EXERCISE DETAILS — Which of the lines below hold the word "Politique"? Pull each of them out.

Pixel coordinate grounding data:
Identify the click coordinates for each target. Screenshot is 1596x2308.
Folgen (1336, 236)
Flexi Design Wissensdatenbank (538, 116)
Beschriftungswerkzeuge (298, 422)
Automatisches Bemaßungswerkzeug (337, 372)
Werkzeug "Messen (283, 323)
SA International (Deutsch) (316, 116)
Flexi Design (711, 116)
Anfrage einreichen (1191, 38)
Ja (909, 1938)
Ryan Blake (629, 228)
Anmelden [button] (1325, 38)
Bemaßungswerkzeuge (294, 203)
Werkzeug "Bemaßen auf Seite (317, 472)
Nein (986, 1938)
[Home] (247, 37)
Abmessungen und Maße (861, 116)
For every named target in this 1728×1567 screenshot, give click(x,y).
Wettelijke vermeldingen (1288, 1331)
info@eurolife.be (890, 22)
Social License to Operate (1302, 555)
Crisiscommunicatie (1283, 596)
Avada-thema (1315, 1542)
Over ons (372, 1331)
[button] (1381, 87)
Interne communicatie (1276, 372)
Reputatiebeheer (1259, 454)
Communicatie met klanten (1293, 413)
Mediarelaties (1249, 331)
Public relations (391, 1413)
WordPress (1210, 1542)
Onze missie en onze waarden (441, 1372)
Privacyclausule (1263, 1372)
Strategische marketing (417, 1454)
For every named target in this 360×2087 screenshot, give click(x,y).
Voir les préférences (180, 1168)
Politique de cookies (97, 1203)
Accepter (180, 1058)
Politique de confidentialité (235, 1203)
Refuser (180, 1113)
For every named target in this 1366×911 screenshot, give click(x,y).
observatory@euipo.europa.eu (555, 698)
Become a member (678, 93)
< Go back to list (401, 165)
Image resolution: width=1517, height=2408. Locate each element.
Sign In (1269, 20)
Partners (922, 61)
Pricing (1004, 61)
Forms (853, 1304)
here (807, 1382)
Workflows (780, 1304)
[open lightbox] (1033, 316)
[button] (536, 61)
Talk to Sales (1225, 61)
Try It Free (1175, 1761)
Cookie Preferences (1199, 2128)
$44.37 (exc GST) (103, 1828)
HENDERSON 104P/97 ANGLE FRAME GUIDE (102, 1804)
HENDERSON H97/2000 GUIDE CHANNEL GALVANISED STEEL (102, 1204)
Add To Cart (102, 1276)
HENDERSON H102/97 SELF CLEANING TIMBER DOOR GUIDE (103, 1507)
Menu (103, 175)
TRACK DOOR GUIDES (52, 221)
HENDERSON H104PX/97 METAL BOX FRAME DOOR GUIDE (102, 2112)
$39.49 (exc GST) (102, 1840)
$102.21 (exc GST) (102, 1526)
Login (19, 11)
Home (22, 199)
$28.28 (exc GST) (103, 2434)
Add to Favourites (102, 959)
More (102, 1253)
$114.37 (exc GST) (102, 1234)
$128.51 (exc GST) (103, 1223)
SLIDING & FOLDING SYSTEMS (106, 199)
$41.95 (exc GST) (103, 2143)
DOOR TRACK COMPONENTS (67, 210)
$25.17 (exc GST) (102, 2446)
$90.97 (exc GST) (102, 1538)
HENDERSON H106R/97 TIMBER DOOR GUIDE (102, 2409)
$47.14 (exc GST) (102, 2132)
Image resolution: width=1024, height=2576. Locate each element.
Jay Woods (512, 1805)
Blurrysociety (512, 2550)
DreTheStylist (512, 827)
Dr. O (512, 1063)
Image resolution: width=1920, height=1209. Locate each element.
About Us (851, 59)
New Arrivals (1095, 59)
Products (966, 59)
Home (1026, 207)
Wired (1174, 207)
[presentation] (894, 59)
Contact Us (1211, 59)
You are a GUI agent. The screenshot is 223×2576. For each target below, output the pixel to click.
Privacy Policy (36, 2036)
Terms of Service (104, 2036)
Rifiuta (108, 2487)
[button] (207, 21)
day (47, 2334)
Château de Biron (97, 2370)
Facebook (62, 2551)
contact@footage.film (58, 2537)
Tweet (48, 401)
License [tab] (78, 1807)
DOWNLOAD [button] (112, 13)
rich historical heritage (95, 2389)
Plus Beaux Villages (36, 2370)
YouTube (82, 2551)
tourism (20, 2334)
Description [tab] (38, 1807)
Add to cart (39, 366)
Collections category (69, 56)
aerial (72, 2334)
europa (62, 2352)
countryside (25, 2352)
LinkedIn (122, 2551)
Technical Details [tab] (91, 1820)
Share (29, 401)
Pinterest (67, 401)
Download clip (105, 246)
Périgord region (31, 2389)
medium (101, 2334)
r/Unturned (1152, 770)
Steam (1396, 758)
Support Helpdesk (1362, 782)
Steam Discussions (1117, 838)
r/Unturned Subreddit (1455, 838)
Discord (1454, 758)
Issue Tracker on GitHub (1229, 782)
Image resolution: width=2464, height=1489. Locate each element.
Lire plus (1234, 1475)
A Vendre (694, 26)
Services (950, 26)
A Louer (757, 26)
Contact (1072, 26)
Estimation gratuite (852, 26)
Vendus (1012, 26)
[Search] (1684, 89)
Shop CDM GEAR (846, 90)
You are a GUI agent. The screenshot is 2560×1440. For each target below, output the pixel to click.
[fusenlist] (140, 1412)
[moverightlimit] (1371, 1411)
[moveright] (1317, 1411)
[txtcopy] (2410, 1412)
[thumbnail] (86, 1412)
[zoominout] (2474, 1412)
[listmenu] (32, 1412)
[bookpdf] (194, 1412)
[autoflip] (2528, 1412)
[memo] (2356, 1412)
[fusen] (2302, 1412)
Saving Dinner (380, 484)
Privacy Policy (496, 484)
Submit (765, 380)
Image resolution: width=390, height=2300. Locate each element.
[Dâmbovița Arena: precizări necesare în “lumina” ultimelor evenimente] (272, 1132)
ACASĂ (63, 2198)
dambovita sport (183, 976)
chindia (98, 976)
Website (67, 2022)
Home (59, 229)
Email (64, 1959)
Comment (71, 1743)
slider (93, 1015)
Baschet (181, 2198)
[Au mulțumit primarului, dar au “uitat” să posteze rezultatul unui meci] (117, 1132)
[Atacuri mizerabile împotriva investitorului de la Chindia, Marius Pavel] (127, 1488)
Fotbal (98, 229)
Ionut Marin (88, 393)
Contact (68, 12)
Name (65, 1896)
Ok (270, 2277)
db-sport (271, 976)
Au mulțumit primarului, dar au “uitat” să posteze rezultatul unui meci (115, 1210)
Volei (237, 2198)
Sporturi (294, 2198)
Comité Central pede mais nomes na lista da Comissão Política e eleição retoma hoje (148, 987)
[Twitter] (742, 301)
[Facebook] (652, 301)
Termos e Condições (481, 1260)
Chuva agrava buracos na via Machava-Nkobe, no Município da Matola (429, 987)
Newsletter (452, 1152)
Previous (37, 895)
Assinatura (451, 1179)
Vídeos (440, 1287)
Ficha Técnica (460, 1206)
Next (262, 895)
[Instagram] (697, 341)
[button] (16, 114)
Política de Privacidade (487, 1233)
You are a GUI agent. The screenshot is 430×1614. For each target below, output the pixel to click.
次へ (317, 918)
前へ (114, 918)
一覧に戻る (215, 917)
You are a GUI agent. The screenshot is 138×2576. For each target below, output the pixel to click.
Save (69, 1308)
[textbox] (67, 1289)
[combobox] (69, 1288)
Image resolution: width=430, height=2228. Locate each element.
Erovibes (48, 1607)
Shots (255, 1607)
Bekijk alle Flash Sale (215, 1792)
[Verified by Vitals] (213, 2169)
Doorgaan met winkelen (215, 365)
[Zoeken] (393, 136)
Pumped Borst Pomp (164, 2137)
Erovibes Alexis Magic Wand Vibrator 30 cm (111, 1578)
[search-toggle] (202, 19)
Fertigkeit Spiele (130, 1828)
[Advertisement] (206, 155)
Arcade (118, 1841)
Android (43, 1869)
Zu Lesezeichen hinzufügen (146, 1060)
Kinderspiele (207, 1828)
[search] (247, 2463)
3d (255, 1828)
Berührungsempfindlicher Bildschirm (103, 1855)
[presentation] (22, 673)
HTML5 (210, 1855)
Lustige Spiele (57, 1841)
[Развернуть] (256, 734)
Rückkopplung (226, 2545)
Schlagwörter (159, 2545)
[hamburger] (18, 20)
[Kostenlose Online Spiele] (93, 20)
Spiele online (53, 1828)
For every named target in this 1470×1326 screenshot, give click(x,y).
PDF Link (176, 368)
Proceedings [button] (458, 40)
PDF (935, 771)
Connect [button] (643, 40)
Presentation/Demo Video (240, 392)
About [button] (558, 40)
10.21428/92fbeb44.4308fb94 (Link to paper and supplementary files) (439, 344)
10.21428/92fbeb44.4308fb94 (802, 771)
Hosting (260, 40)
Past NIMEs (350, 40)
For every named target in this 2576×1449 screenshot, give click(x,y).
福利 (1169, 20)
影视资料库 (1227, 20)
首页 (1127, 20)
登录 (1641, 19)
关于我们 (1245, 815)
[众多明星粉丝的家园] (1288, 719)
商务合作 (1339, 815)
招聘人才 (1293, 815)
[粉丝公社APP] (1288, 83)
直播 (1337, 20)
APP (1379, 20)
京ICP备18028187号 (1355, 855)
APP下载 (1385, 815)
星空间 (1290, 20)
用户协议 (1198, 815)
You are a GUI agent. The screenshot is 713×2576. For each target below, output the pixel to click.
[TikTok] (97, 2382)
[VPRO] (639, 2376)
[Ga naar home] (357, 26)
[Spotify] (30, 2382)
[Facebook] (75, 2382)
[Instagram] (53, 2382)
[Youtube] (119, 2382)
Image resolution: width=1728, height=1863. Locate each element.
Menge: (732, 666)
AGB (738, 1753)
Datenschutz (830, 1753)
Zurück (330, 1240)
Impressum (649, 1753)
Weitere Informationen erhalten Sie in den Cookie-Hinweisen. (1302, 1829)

PROBLEM SOLUTION —
Politique de cookies (97, 1203)
Politique de confidentialité (235, 1203)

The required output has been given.